覗き見ていることは犯罪まがいだけど、ここでのルールがどうだかは知らない。それに葉月が覗いていた理由は、なんとなく無垢な理由な気がした。
「いつも覗いていたのかい?」久瀬は背伸びをして塀の向こうを覗き込んだ。
「いつもではないさ」
葉月は顔をあげて、少しだけ顔をしかめる。
「たまに?」
「あぁ……」
「あの人はあまり町に出てこないから」
「寂しくて会いたくなるのは分かるよ。だけど、彼女はもう須崎の奥さんなんだ」
コツン、と久瀬の革靴がアスファルトを叩いた。須崎の家の周りは綺麗に道が舗装されている。視線を落とした久瀬をにらみつけるように、葉月は眼光を鋭くして言葉を吐き捨てた。
「だって今日は須崎の番だろ?」
「須崎の番?」私は首を傾げる。
「そうだ」
「何の順番が回ってきたんだ?」
「それは……あれさ」
葉月は言葉を濁す。何か言いづらいことなんだろうか。葉月の頬は、すっかり恥ずかしさで滲んでいた。ごもごもと薄い唇を動かしながら、ボソボソと言葉をこぼす。
「須崎には奥さんがいるじゃないか」
投げ捨てられた言葉を私が拾おうとすると、すぐに次の言葉が飛んできた。
「それなのに、別の人とやるだなんて」
「待って、葉月が何を言っているのか、私にはさっぱり分からないんだけど」
彼女がいるのにやる、と言うと大体のことは想像出来る。けど、須崎の順番っていうのは? 私の疑問に答えてくれたのは久瀬だった。
「それが僕の夕方の仕事なんだよ」
「久瀬の仕事だって?」
「そうさ。夜の逢瀬のお手伝いさ。この町でそれは無いことになってるからね。おおっぴらには言えないけど」
「それじゃ何か、須崎は奥さんがいるというのに、久瀬にその逢瀬を依頼してきたっていうのか?」
「依頼っていうのは少し違うかな。別に彼の方から発注を受けたわけじゃない。順番に回ってくるんだよ」
「逢瀬は順番制だっていうのか?」
「そうだ」
実に奇妙な風習だ。夜中に出歩いちゃいけないのはこの為なんだろう。
「そうか。ここに来た最初の夜、森川を見たんだ。女性と歩いていた。あれは二人の言う逢瀬だったんだな」
「そうだね」久瀬が頷く。それからこちらの考えを読み取ったように、言い訳がましく言葉を続けた。
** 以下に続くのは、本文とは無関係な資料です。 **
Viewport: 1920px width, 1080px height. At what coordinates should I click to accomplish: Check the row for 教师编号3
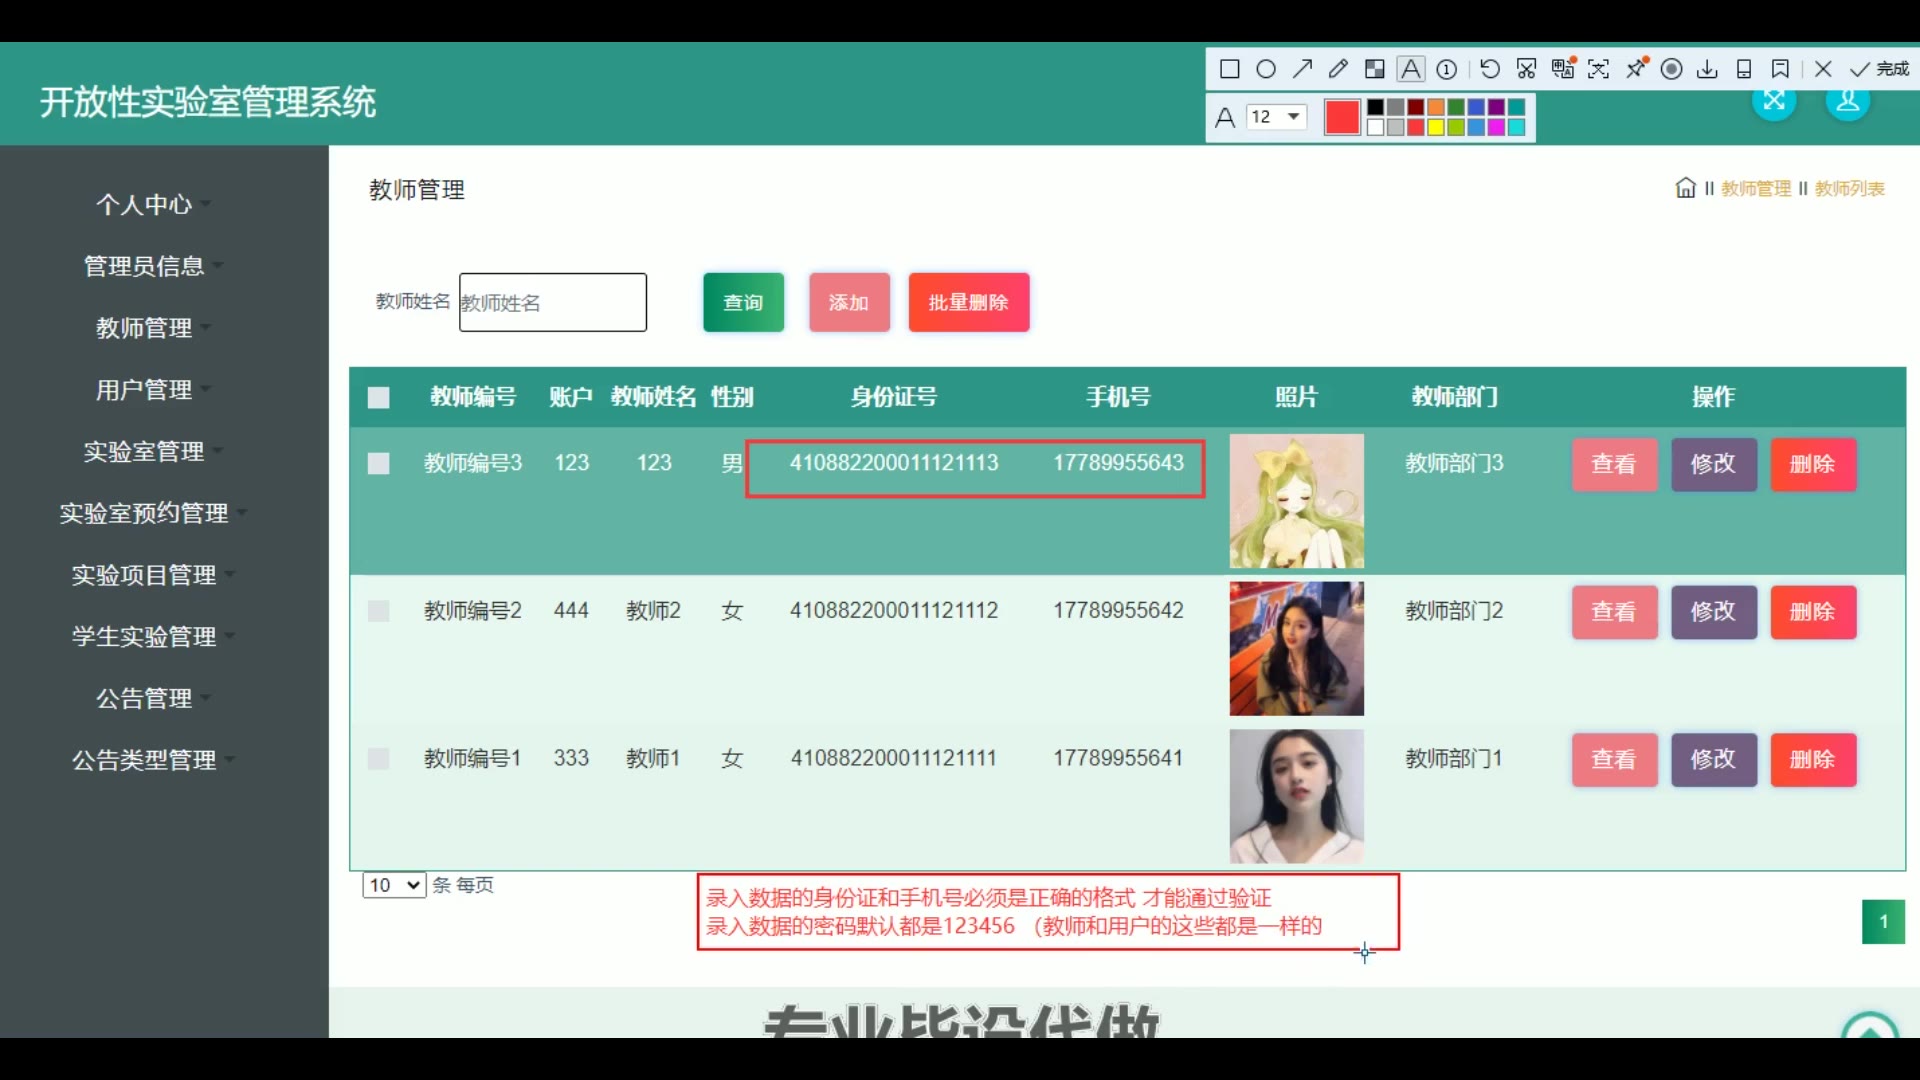(x=378, y=464)
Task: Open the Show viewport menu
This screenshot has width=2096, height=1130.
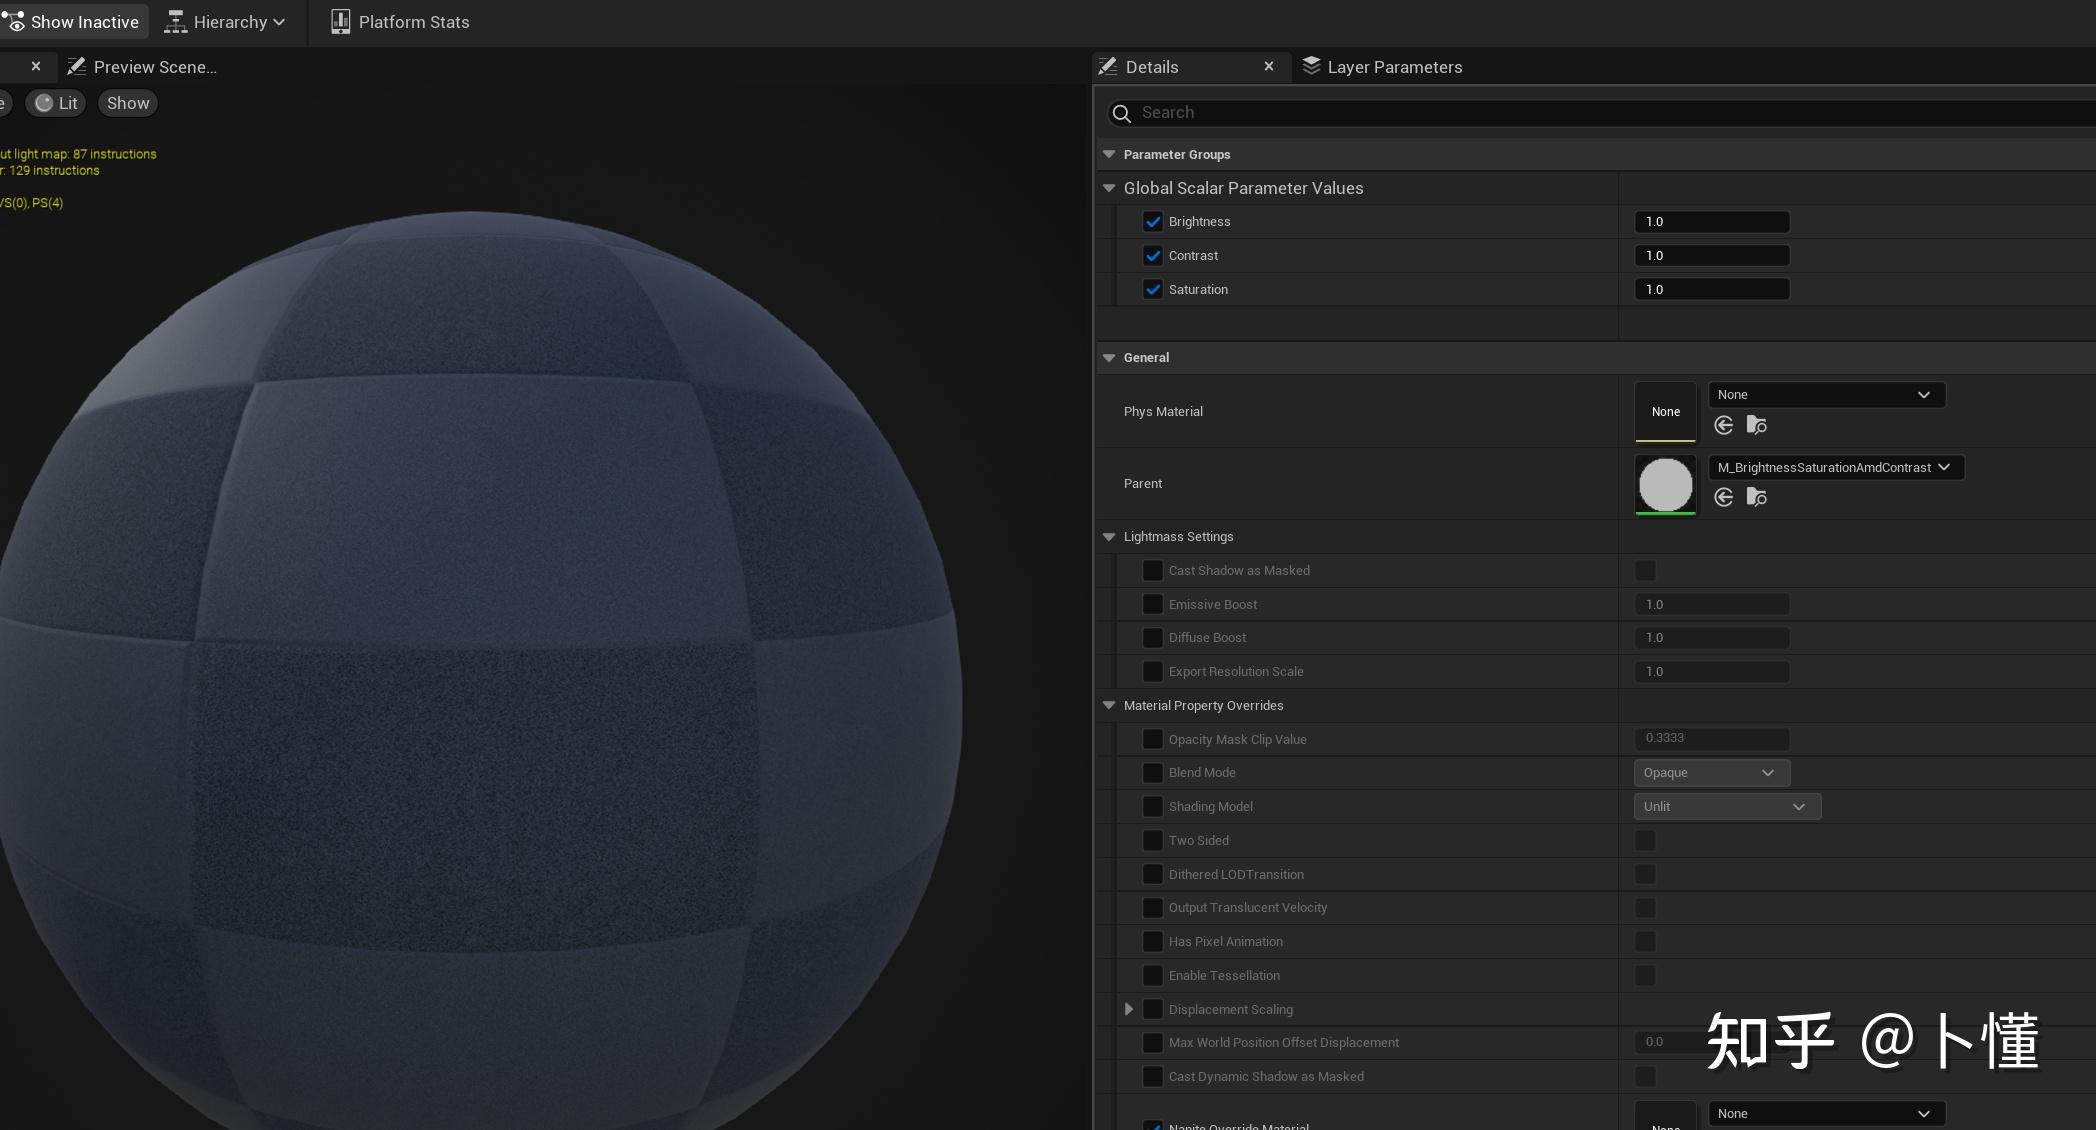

「夜に出歩いちゃいけないルールは僕も同じだよ。手はずは夕方のうちにしてあるんだ。夜、僕は外には出られない」
それはアリバイのための言葉だろう、と思った。僕は夜には出られない。だから犯人ではないと。
「逢瀬を行う二人だけが夜の町に出られるのか?」
「そうだよ」
ならば、森川が殺されたのはその後なのだ。なのに、警官はその女性ではなく私を疑った。真っ先に疑われるべきは最後に会った女性だろうに。それを警官も久瀬も知っている。それにだ。
「なぁ、久瀬」
私にはこの町に来てからずっと思っていることがあった。この町は男性が多い。もちろん女性が全くいないわけじゃないが、町を行く人、須崎の演説を聞いていた人、圧倒的に男性の方が多いのだ。そしてここに来て、夜に働く女性の存在が明るみになった。あの女性たちはどこの誰なのか。私がそれを問えば、久瀬はあっさりと答えてくれた。
「彼女たちは、それが仕事なんだよ」
「夜に働くから昼間は姿を現さないってことか」
「そうだよ。この町では性行為は無いことになっているから。暗黙の了解なんだ」
「一体なんのために?」
久瀬の話を聞きながら、私は少女には両親がいないと言っていたことを思い出していた。それは両親が誰であるかを明確にしていない、ということなんじゃないだろうか。きっと、誰が父親なのか分からないのだ。だったら、始めからいないことにしてしまおう。そう決めたんじゃないだろうか。この町の人がみんなそうなんだとしたら。思わず、背すじに冷たいものが走る。
「きっと、不都合なものを隠すためだ」
久瀬の答えは私の想像が正しいと告げていた。その言葉に反応したのは葉月だった。
「久瀬、そんなこと言っていいのか」
「あぁ……ずっと心の隅では疑問に思っていたことだったんだ。少なくとも、葉月もそうなんだろう?」
「それは……」
「一昨日は葉月の番だった。けど、来なかったじゃないか」
五郎と葉月がその話をしているところに私は偶然居合わせていた。葉月は須崎の奥さんのことが好きで、だから逢瀬には向かわなかったのだろう。なんともピュアな話だ。
「僕は……やっぱり彼女のことが……!」
葉月の声が大きくなったせいだろう。屋敷の中から怒号が聞こえて来た。声の主は須崎だ。
「またあいつだ!」
屋敷の中からスーツを来た大柄な男たちが出てきて、一瞬のうちに葉月を捕らえた。きっと須崎の家のボディーガードに違いない。葉月は抵抗する間もなく、屋敷の中へと引っ張っていかれる。私はまた呆然としてその光景を見ていることしか出来なかった。
「葉月の選択は間違っていないと思う。それを落ちこぼれだなんて……もちろん覗いていたことはいけないことだけど」
葉月がいなくなった道の上で、久瀬が声を漏らした。
「そうだな。私もそう思う」
葉月は屋敷の中でどんなことをされるのだろう。それを制限する決まりが無いことは、真っ青になった久瀬の顔を見て分かった。
「……行こうか佐々木」
「あぁ……でも、自転車のことを須崎に聞かなくていいのか?」
「思えば、須崎のところに行くと絵本を渡されると思うんだ」
「あぁ確かに」
サボろうとしていたことをすっかり忘れていた。